• _Work to complete_
(a) According to the article on the AI blood test for womb cancer, how many postmenopausal women in England are referred by their GP each year to be investigated for possible womb cancer?
(b) From the article on the AI blood test for womb cancer, reproduce word for word the part that opens with the words containing "The procedure involves" and closes with "uncomfortable or painful.".

Thousands of women could avoid painful cancer exam with new AI blood test

Published

on

An AI blood test being trialled by the NHS could spare thousands of women a painful examination for suspected womb cancer.

Around 90,000 postmenopausal women in England are referred by their GP each year to be investigated for possible womb cancer because of heavy bleeding.

Around 10,000 women a year in England are diagnosed with the disease, also known as uterine or endometrial cancer, and 2,700 die from it.

The PinPoint blood test could save one in five of those women, around 18,000 a year, from undergoing a transvaginal ultrasound scan.

Dr Jacinta Walsh, a GP at King’s Medical Practice in Normanton, West Yorkshire, said: “It often takes up to six visits to a GP before we’re able to rule out cancer.

“PinPoint will help shortcut that process to deliver peace of mind earlier and free up our capacity to see other patients.”

The procedure involves inserting an ultrasound probe into the vagina to measure the thickness of the womb lining. Many women find it uncomfortable or painful.

• _Data extract_
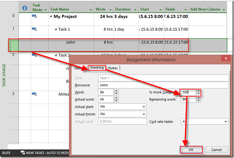Click the task mode icon in the Task 1 row

[35, 29]
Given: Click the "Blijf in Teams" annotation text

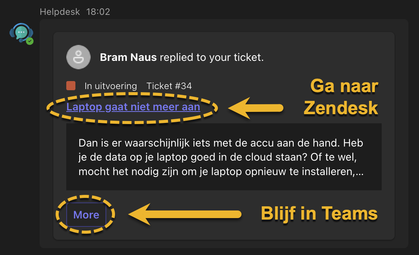Looking at the screenshot, I should [x=319, y=214].
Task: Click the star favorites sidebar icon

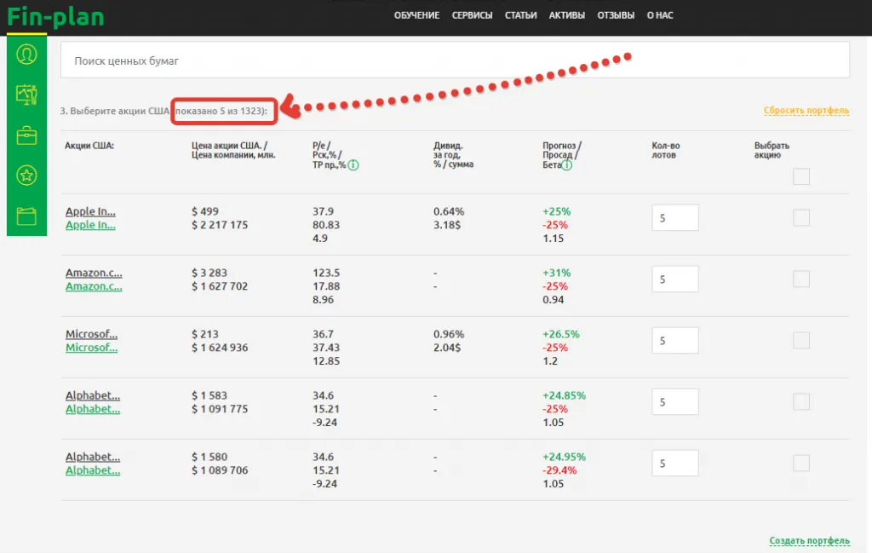Action: point(26,176)
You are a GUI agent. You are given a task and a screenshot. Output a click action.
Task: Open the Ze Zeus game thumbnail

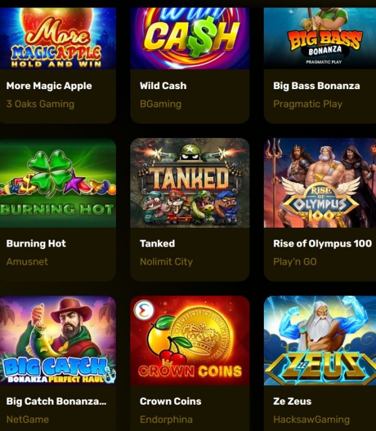(320, 341)
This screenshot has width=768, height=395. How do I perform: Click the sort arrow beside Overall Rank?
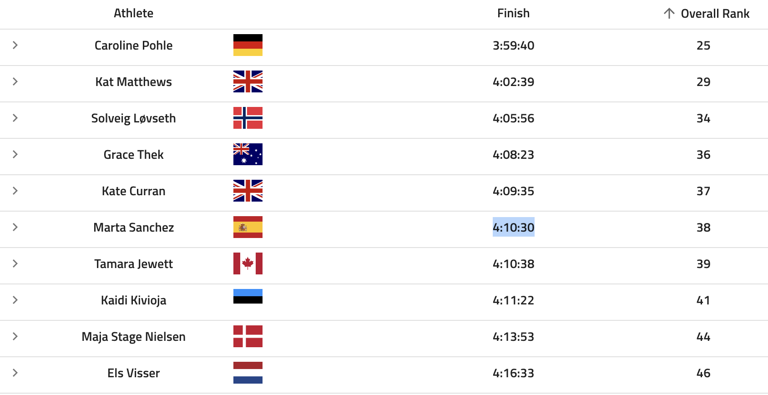[x=669, y=14]
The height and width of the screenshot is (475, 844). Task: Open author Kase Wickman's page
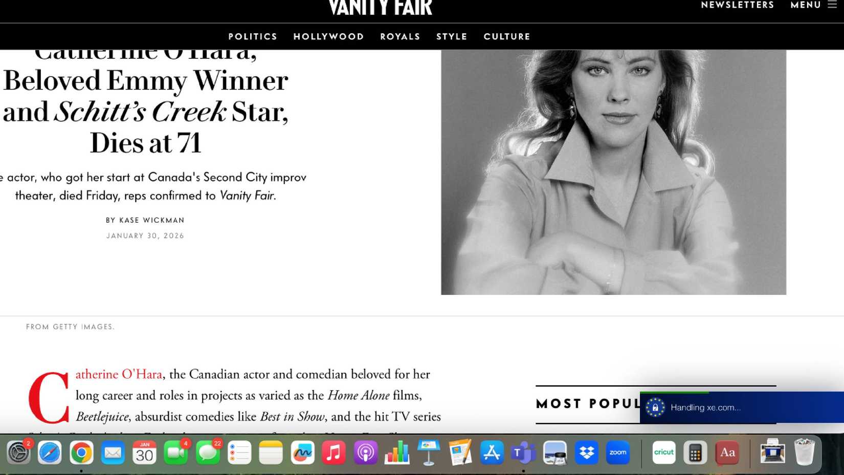click(x=151, y=220)
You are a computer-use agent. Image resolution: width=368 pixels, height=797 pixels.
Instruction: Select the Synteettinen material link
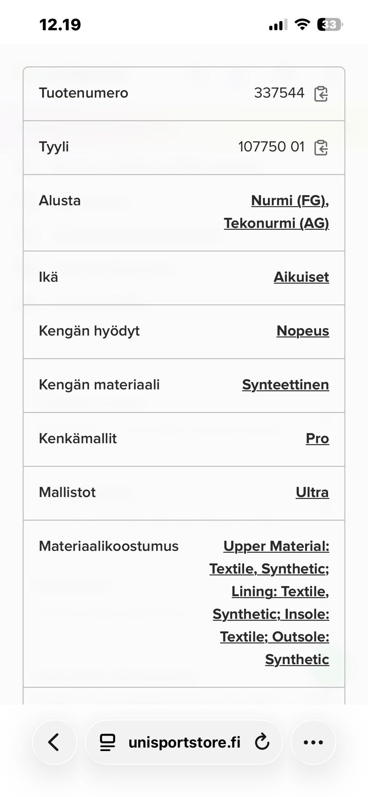tap(286, 385)
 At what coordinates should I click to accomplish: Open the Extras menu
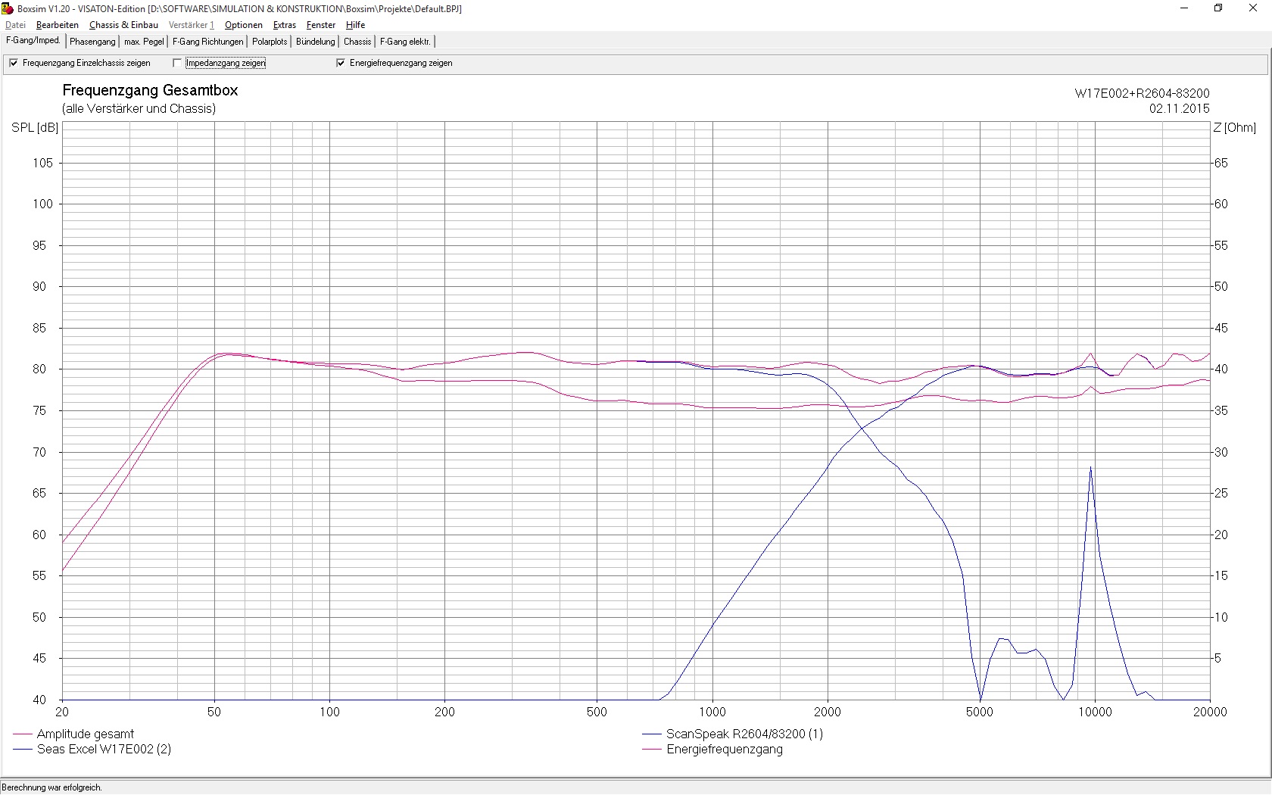coord(284,25)
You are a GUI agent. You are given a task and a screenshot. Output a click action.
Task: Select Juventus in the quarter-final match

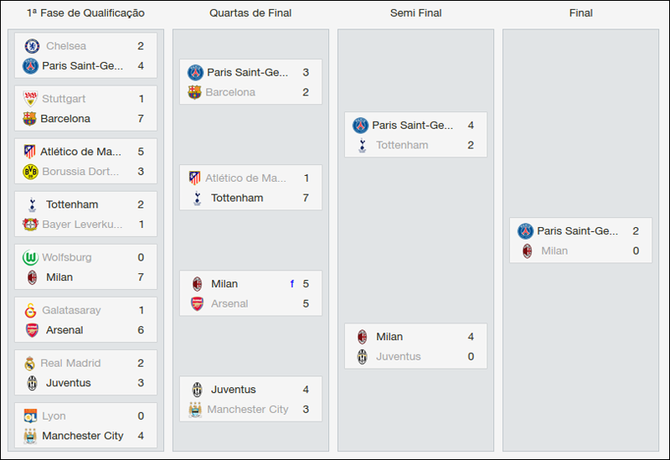[x=234, y=390]
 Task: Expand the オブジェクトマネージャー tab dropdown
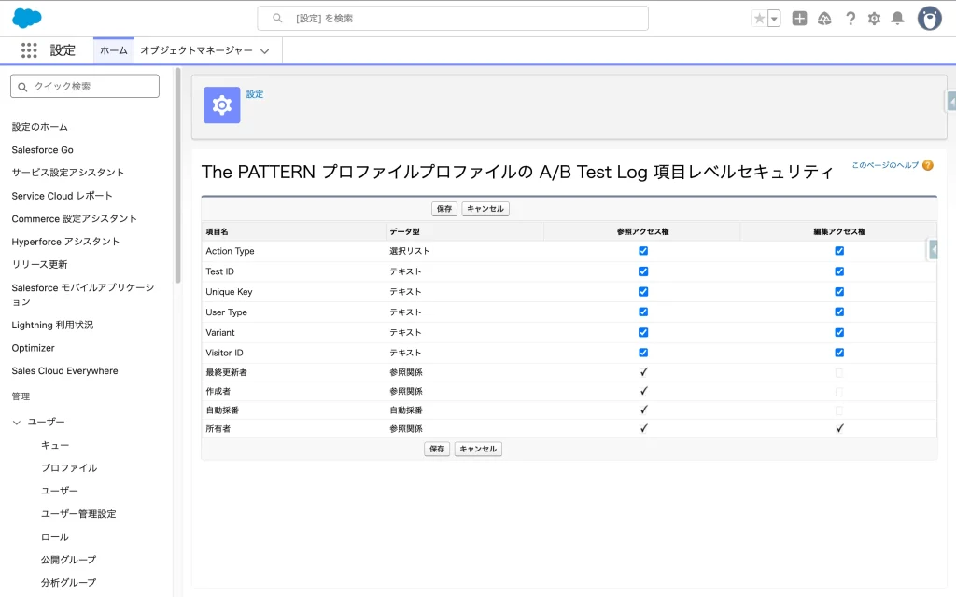coord(265,51)
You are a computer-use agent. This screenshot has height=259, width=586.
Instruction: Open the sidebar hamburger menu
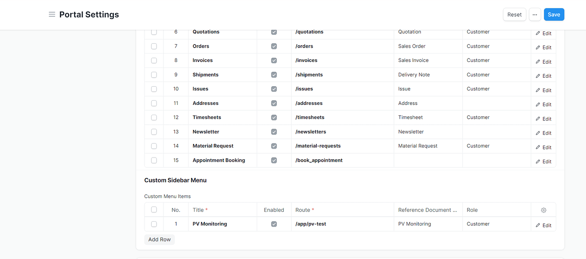pos(52,14)
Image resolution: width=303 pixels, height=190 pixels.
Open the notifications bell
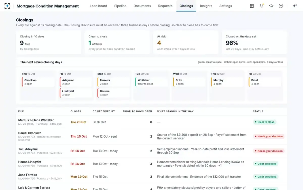262,6
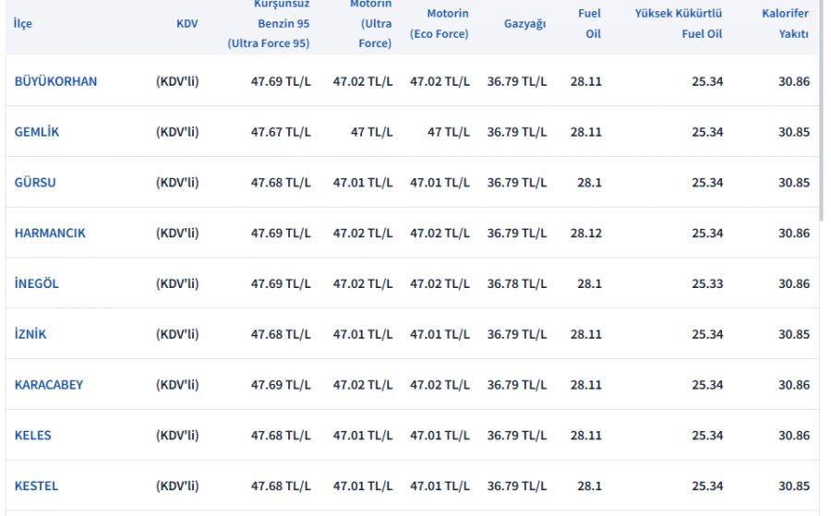
Task: Open the GÜRSU district link
Action: click(x=35, y=183)
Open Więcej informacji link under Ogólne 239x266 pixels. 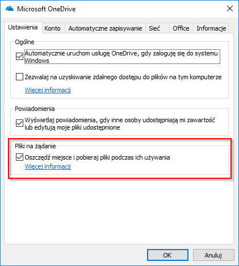coord(48,90)
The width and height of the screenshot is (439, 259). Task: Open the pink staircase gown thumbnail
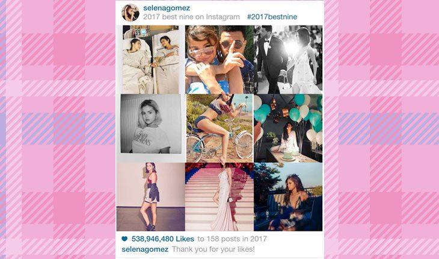tap(220, 197)
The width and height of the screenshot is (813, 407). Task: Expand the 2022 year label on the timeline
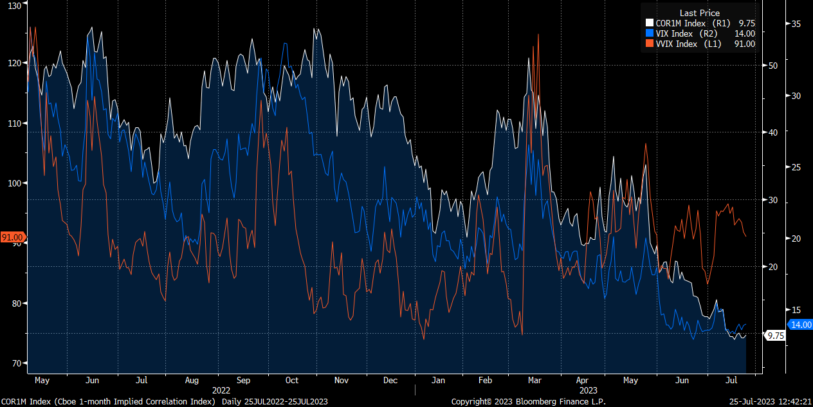(221, 390)
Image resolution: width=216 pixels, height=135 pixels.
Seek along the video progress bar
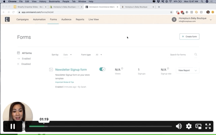101,126
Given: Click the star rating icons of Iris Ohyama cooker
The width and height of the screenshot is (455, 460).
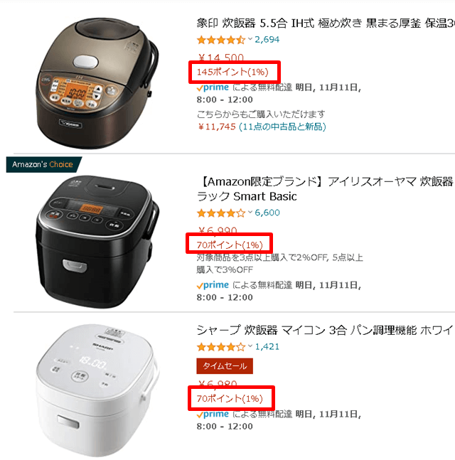Looking at the screenshot, I should pyautogui.click(x=221, y=213).
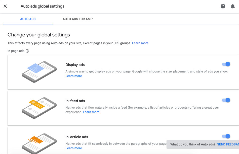The image size is (239, 154).
Task: Follow Learn more link for In-feed ads
Action: pyautogui.click(x=91, y=112)
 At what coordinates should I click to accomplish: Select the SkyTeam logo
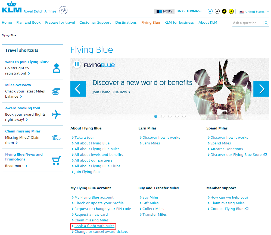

• _Numbered answers_
(a) Around 90,000

(b)
The procedure involves inserting an ultrasound probe into the vagina to measure the thickness of the womb lining. Many women find it uncomfortable or painful.